Laying the foundation for today’s generative AI
Christopher Manning, professor of linguistics and of computer science, co-founder of Stanford's Institute for Human-Centered Artificial Intelligence (HAI), and recipient of the 2024 IEEE John von Neumann Medal, remembers the moment he knew he wanted to study language.
“One day in high school English class, I came across one of my teacher’s personal books that dealt with linguistics and the structure of human languages,” he says. “I began reading it, and found out about the International Phonetic Alphabet, which provides a common set of symbols to represent the pronunciation of sounds in any language. At the time, I’d spent many hours learning the spelling of English words – many of which were arbitrary and strange – for spelling tests, and I’d also studied some French and Latin. This was the first thing I saw that captured a guiding idea of linguistics, that there is something useful to be achieved by studying human languages in general and trying to produce a common science across all human languages. It was the reason I first began studying linguistics as an undergrad.”
Four decades later, Manning’s ongoing fascination with human language – and his pioneering efforts to help computers learn, understand, and generate that language – have made him a renowned and ground-breaking figure in the fields of natural language processing (NLP) and machine learning.
“I would call Chris an enormously influential figure – possibly the single most influential figure – in natural language processing,” says Dan Jurafsky, Stanford professor of linguistics and of computer science. “He’s by far the most cited person in the field, and his decades of research have influenced everything, including our most recent models. Every academic in natural language processing knows his work.”
Envisioning a machine learning shift
Manning was born in Bundaberg, Queensland, Australia, where his father worked maintaining, designing, and building machinery at the Fairymead Sugar Plantation.

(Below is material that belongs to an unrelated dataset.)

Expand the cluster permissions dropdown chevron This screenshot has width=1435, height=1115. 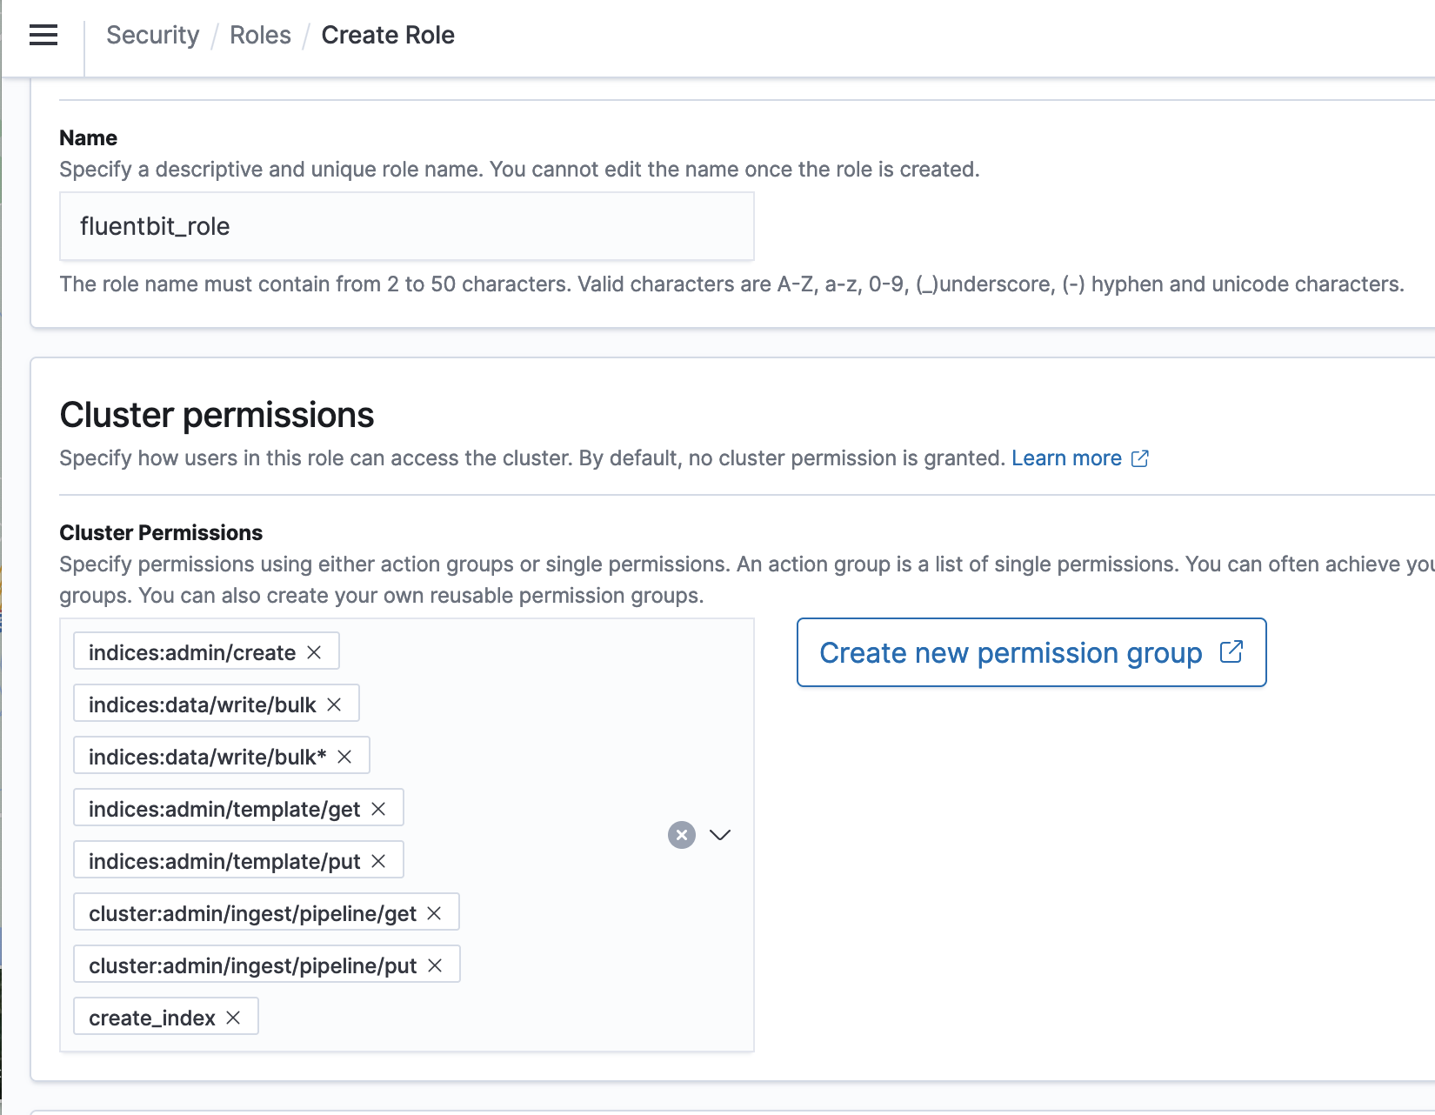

By the time Manning was in high school, the family had relocated to the national capital of Canberra, where he got his first computers – first the loan of a TRS-80 and, eventually, a Commodore Amiga. In the mid-80s, as an undergraduate studying linguistics, computer science, and math at the Australian National University (ANU), Manning was already excited about the intersection of those fields, and becoming convinced that the early NLP era of handwritten lexicons and grammar rules was coming to a close.
“I was beginning to believe, as I have ever since, that what we needed to be doing was to find a way to get computers to learn things, so that rather than handwrite out grammars and rules and lexicons for them, we get them to learn from language data,” he says. “Eventually it seemed like I should try to learn more about this computational linguistics/natural language processing stuff, and at that time, the U.S. was the place to go.”
Learning by doing
After a short stint teaching English in Japan, Manning took the advice of ANU linguistics mentor Avery Andrews, who suggested applying to Stanford, even though the university didn’t offer a program in natural language processing at that time. To get around that, Manning enrolled as a PhD student in linguistics – studying human language syntax – and began simultaneously working at nearby Xerox PARC, where he learned about computational linguistics and worked alongside a group of researchers who were beginning to do statistical NLP using digital text, which was just starting to become available.

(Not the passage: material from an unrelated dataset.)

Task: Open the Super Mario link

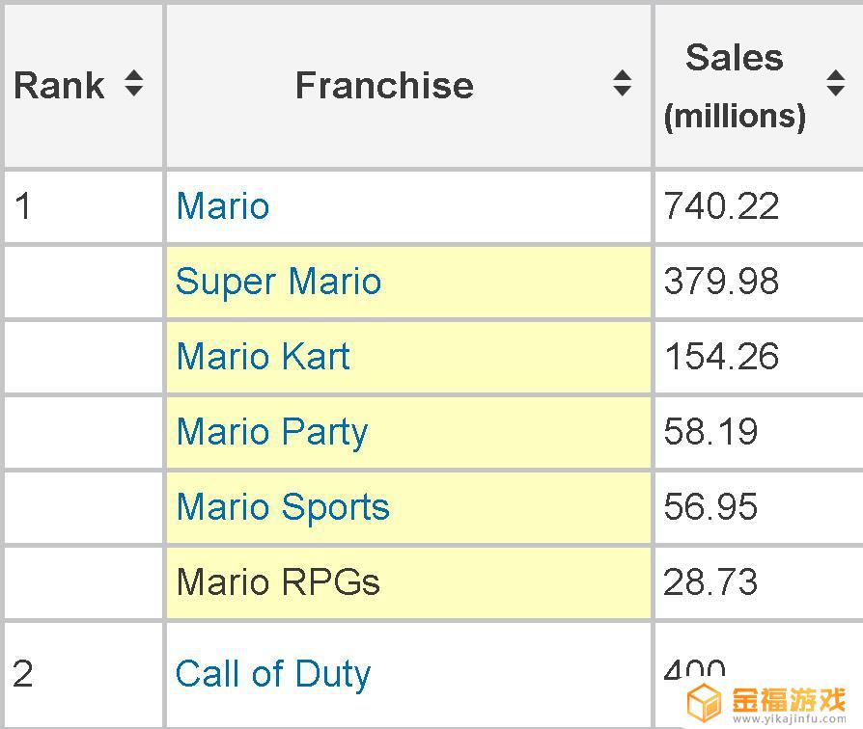Action: coord(278,282)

“This was before the World Wide Web, but you started to be able to get things like newspaper articles, parliamentary proceedings, and legal materials, where you could find a couple million words of text,” Manning says. “Computer centers would write this sort of data onto 10.5-inch tapes, which would then be physically shipped to their customers. Companies working on computational linguistics, like Xerox, IBM, and AT&T, could purchase these tapes from news organizations, for example, or get access to them from their business clients who let them use the data. It was really exciting, because it meant that for the first time, we could start to do linguistics by actually having large amounts of text data we could search for patterns to try and learn automatically what the structure of human language was.”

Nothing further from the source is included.